Le vieillard gloussa à nouveau ; un frisson fit trembler Mobius.

« Se laisser guide ? », se demanda-t-il.

Existait-il une autre solution ? La fuite, peut-être ? Courir entre ces bâtiments sinistres, vers cette forêt insondable croisée à l'entrée de la ville ou retourner près de la plate-forme d'arrimage, là où le dirigeable ne les attendait déjà plus ? Ici au moins, malgré une compagnie peu enviable, on ne les menaçait pas. Pas encore...

« Nous y voilà », lâcha la créature.

Elle se tenait devant l'un des murs, identique trait pour trait à tous ceux qu'ils avaient croisés jusque-là. Aucune inscription, aucune anfractuosité ne le différenciait des autres. Ils présentaient tous cette même texture profondément obscure et infiniment lisse, où la lumière, prise en otage, se perdait, aveugle. Le guide y déposa une main livide et rachitique. À peine l'eut-il effleuré que des lignes s'y dessinèrent silencieusement et formèrent l'encadrement d'une large porte. La roche ainsi découpée se détacha et glissa vers l'avant, dégageant l'entrée. La brume n'attendit personne. Elle s'insinua dans le couloir qui, dévoré par les ténèbres, se dévoilait devant des yeux écarquillés. Mobius déglutit.

« Comment vous saviez qu'il y avait une porte ici ? questionna la fillette.

— Nous le savons », confirma leur guide.

Le vieillard, amusé, frappait des mains.

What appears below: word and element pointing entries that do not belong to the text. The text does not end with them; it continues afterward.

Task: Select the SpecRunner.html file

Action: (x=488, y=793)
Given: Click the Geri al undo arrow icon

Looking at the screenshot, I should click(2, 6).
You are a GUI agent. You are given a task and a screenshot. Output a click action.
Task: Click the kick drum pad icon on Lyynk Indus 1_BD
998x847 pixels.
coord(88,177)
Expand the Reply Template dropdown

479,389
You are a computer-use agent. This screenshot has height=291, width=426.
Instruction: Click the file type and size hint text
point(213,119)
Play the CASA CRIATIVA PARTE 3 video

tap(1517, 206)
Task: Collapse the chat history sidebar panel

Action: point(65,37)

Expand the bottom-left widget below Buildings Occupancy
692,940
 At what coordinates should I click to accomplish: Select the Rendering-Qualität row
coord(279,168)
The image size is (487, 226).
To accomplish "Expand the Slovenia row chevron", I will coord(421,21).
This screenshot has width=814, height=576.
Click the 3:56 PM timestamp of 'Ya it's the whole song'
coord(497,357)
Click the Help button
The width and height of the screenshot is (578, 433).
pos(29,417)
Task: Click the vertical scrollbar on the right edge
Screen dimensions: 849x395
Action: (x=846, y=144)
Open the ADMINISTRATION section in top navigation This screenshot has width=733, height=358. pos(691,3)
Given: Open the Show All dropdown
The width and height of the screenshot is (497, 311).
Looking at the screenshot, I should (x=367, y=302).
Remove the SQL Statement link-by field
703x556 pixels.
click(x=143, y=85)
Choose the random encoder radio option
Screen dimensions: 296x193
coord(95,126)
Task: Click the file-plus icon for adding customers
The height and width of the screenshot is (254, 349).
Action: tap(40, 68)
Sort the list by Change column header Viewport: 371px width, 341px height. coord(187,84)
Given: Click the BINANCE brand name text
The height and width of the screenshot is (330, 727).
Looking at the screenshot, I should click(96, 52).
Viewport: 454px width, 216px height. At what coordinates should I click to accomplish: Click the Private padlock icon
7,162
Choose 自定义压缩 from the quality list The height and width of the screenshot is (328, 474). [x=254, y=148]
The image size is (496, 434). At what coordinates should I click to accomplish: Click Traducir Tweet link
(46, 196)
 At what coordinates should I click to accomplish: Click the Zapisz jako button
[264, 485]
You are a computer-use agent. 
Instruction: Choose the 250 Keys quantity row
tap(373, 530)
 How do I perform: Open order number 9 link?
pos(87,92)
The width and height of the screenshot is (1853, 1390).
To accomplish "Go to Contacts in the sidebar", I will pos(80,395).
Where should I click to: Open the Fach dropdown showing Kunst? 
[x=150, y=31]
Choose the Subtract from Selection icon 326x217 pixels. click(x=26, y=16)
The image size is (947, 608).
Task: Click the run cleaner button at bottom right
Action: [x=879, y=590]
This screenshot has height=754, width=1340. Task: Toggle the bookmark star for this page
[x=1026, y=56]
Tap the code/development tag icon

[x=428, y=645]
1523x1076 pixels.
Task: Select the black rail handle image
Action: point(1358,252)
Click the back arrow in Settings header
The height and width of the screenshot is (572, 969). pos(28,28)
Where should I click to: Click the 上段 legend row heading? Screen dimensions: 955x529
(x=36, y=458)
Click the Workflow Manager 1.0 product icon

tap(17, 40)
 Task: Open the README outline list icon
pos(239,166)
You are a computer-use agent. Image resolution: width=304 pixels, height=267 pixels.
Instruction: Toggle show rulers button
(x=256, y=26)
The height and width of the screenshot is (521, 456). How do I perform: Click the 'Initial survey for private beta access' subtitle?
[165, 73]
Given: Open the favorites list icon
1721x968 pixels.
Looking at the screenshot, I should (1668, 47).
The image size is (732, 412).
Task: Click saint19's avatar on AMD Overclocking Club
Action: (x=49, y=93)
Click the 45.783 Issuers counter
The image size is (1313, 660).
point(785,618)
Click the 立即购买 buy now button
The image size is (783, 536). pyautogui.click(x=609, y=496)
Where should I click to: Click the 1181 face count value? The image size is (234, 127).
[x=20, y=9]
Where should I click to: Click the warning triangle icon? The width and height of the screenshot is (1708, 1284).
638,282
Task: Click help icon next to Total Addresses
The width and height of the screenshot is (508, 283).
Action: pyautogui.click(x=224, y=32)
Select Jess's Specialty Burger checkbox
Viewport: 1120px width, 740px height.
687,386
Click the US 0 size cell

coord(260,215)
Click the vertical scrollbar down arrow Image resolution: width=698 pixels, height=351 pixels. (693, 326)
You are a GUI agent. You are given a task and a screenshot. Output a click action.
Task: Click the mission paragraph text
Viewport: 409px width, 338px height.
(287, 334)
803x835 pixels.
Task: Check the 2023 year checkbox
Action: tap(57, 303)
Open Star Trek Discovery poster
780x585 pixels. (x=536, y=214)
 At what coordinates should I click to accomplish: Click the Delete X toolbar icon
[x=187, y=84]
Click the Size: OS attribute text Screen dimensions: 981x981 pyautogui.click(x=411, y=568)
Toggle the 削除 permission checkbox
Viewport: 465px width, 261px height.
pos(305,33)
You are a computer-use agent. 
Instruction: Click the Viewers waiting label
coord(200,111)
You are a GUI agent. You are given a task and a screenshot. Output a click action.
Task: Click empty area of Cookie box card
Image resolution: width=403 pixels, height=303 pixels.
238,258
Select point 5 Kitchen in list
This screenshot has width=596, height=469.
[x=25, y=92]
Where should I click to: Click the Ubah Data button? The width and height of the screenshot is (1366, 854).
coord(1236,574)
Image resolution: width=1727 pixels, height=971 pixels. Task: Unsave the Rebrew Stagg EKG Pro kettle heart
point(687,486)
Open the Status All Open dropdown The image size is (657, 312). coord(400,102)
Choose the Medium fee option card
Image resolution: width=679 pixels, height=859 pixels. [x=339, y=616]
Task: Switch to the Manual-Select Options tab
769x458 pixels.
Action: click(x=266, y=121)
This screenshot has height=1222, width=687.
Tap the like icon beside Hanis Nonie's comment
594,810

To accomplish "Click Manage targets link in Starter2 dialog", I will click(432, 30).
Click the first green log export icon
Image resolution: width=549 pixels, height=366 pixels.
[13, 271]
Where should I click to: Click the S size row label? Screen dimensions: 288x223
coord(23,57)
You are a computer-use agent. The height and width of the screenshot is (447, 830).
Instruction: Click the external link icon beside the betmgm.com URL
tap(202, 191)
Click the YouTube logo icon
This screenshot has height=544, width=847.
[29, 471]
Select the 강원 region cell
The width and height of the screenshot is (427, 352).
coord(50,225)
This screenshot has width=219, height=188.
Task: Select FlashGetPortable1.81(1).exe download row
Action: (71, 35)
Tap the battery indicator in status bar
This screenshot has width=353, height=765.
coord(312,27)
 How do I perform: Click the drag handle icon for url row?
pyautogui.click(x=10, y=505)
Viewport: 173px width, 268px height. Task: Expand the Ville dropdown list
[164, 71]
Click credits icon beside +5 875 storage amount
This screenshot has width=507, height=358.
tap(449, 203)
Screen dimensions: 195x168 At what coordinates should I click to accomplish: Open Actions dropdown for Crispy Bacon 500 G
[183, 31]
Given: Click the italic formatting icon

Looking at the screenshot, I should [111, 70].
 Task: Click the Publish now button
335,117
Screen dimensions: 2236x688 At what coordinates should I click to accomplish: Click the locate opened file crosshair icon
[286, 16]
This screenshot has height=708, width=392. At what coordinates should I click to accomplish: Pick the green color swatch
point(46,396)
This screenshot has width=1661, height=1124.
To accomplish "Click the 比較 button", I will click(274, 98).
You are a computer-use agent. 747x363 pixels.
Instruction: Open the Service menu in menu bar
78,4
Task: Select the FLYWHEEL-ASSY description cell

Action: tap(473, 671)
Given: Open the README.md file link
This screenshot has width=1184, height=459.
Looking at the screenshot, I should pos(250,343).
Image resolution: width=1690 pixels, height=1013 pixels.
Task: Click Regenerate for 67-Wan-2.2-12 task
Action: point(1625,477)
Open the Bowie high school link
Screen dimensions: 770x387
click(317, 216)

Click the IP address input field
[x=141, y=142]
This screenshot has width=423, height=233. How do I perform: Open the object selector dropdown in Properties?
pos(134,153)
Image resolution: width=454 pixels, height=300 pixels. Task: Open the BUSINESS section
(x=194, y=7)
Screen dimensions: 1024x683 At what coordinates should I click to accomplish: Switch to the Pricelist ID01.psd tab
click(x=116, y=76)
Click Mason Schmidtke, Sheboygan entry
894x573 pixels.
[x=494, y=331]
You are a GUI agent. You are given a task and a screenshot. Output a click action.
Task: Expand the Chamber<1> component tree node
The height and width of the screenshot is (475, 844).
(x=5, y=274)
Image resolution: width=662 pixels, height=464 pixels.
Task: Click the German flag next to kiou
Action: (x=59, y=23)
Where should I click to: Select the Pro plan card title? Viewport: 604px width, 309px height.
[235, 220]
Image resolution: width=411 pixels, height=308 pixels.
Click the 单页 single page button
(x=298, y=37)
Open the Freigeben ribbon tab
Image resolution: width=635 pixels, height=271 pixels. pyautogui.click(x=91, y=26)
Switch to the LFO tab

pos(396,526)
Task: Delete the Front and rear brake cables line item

Mobius l'observa en soupirant. La créature quant à elle s'exprima à nouveau. Son ton impassible se fit solennel.

« Jeunes aspirants, votre Unification vous attend au bout de ce chemin. »

Sans un signe d'appréhension, l'enfant s'enfonça dans le couloir, suivie rapidement par le vieillard boiteux. Mobius hésita ; il sentait ses tripes lui intimer de garder ses distances. Pourtant, non sans une grimace, il s'avança à son tour et, lorsqu'il passa le seuil, la lourde porte se referma. Il n'y avait plus d'échappatoire.